READING PASSAGE »
******************************
Electricity Instructor Lights It Up

Thomas Kennedy receives national competition award

Construction Electrician Apprentice Instructor and Department Chair Kennedy wins national competition

When 30 electricity students arrive at Thomas V. Kennedy's class every Tuesday, they're learning from an instructor recently named the best professional electrician in North America.

Kennedy is full of energy and doesn’t blow a fuse when under pressure. So it should come as no shock that the longtime MATC electricity instructor and electricity department chair won the seventh annual IDEAL Elite Trades Championship Series in Tampa, Florida, in November.

He beat out 144 other electric trade professionals and apprentices to win $60,000 during two days of competition that tested contestants’ electrical knowledge, skill, accuracy and quickness.

“We want the college, our alumni and our community to know that we have the most skilled electricity instructor in the country,” said Becky Alsup, academic dean of MATC’s Manufacturing, Construction & Transportation pathway.
******************************
ACTION ITEM » Rewrite the article on Kennedy's award starting at "When 30 electricity" and ending at "accuracy and quickness.", changing "competition" to "contest".

Screenshot grounding data
******************************
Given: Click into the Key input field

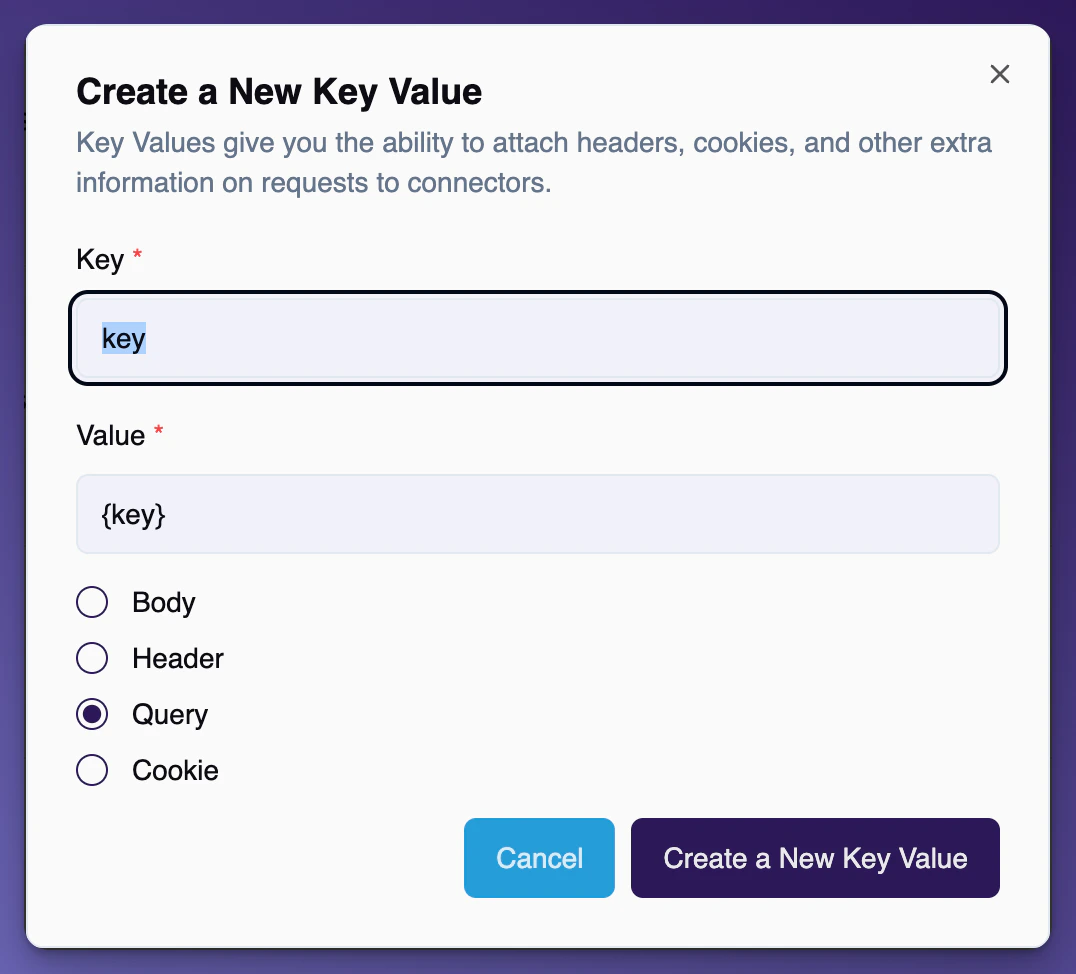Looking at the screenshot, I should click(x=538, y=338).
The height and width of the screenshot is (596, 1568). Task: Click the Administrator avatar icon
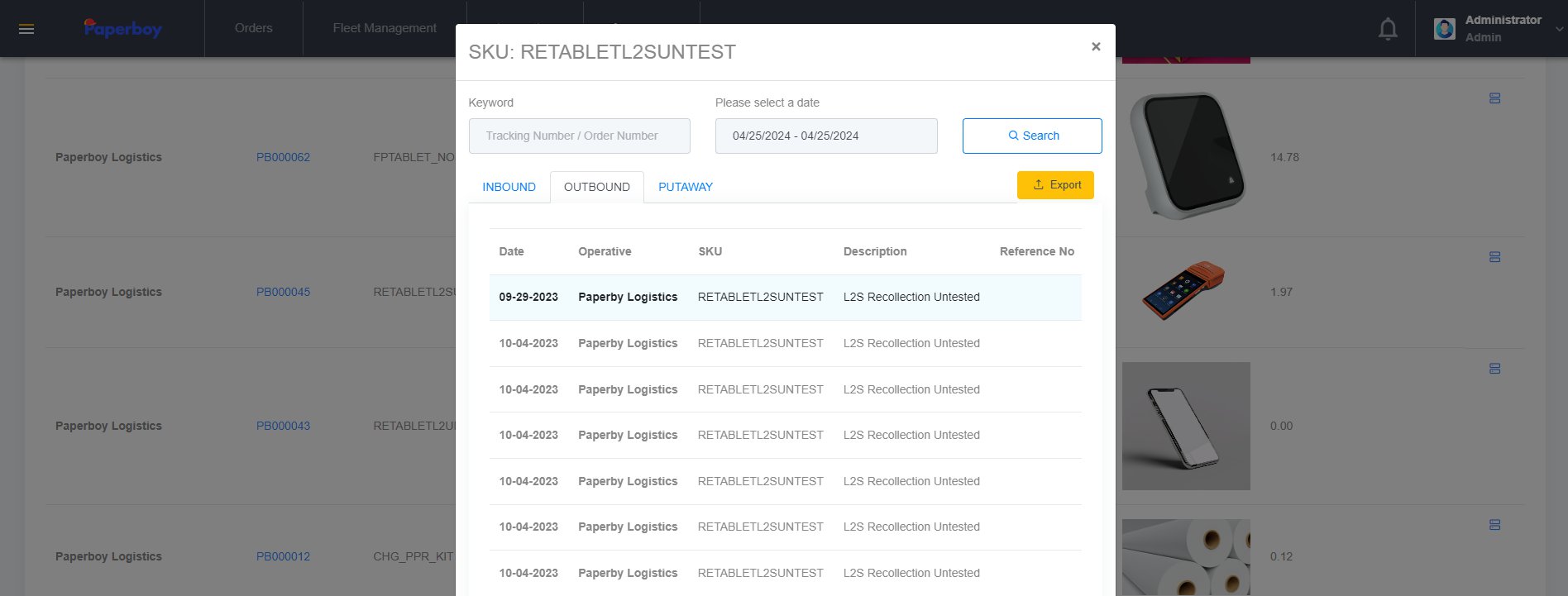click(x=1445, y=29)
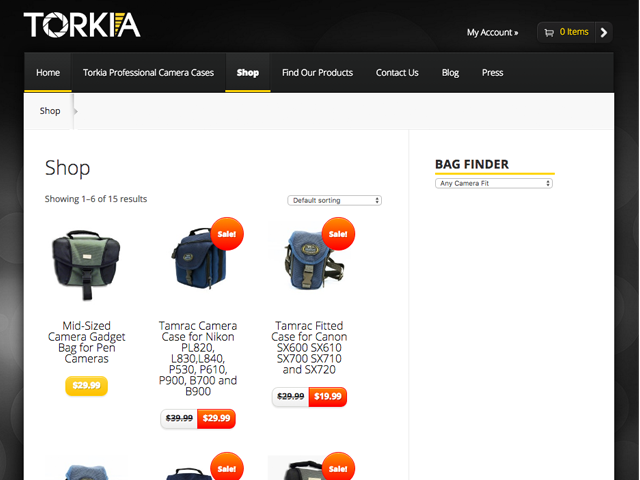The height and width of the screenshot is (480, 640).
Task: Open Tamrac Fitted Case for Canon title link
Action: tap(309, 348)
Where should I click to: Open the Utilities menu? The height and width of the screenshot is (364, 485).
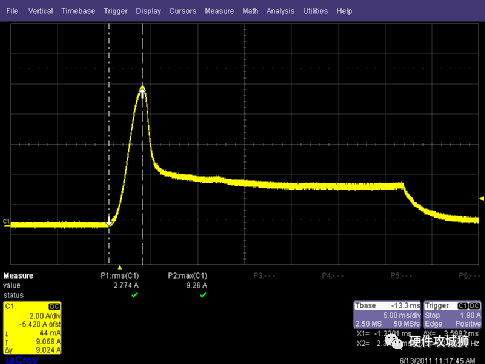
******************************
COMPLETED EXERCISE »
When 30 electricity students arrive at Thomas V. Kennedy's class every Tuesday, they're learning from an instructor recently named the best professional electrician in North America.

Kennedy is full of energy and doesn’t blow a fuse when under pressure. So it should come as no shock that the longtime MATC electricity instructor and electricity department chair won the seventh annual IDEAL Elite Trades Championship Series in Tampa, Florida, in November.

He beat out 144 other electric trade professionals and apprentices to win $60,000 during two days of contest that tested contestants’ electrical knowledge, skill, accuracy and quickness.